Nathaniel pretends not to listen from the passenger seat.

Talon is absolutely listening and doesn’t even pretend otherwise.

“This is going to be my last job,” Cassian says.

I nearly choke.

“What?” I ask.

He doesn’t look at me. He stares straight ahead, jaw locked, knuckles whitening on the steering wheel.

“I’m done,” he says. “After we catch them.”

The engine hums. The road stretches out empty ahead of us. The sky looks harmless. Everything inside me tilts sideways anyway.

I wait for him to elaborate, because this can’t mean what it sounds like.

But he does.

“This is the last time I hunt anyone,” Cassian continues. “The last time I put you in danger. The last time I put any of us in danger.”

And I… I…

I don’t know what to say.

Because ever since I met him, he’s been thehunt. Like it runs so deep in him I’m pretty sure there are little hunting particles in his blood.

Behind me, Talon stops chewing. Nathaniel’s head snaps around.

They weren’t expecting this.

That’s even more shocking. Cassian didn’t even discuss it with them.

“Cassian,” I whisper, “what are you talking about?”

“You heard me,” he says, finally looking at me. “It’s who I was. I’m not the same person anymore.”

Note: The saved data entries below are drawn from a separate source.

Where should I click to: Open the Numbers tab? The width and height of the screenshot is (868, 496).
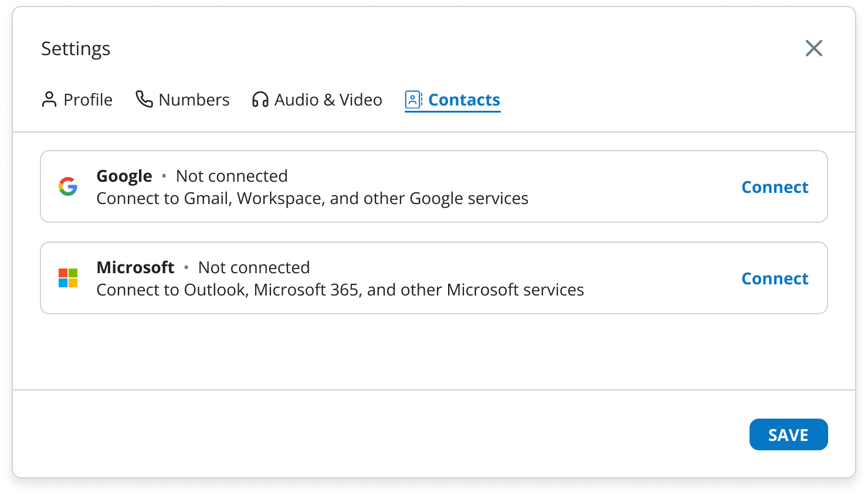click(194, 100)
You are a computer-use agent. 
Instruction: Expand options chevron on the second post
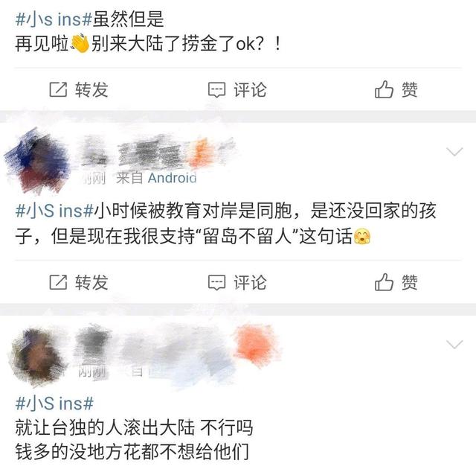454,151
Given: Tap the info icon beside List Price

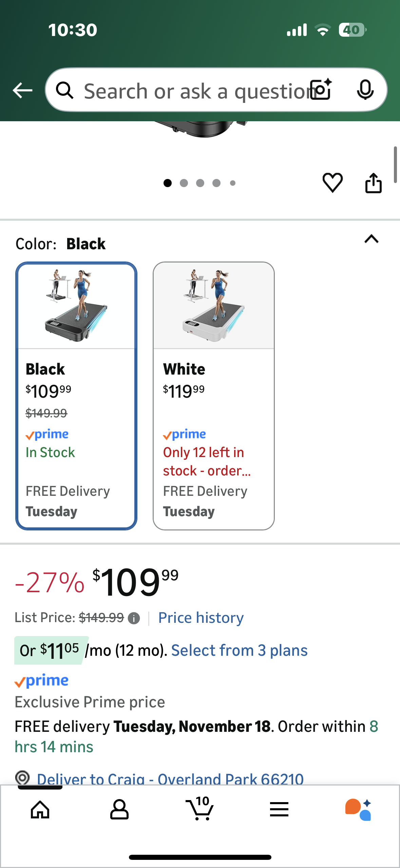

Talon leans forward between the seats. “You wanna run that by us again, Captain? Because this feels like a conversation you maybe should’ve included your mates in.”

Nathaniel says nothing, but his silence is loud.

Cassian’s gaze doesn’t waver from mine.

“I’ve made up my mind,” he says.

I blink.

Once.

Twice.

Talon sits back slowly, staring at Cassian through the mirror.

“So what—after this, you retire?” Talon scoffs. “Do what, exactly? Teach self-defense to stressed suburban moms? Open a gym with money you don’t have? What are we talking about here?”

Cassian keeps staring at me.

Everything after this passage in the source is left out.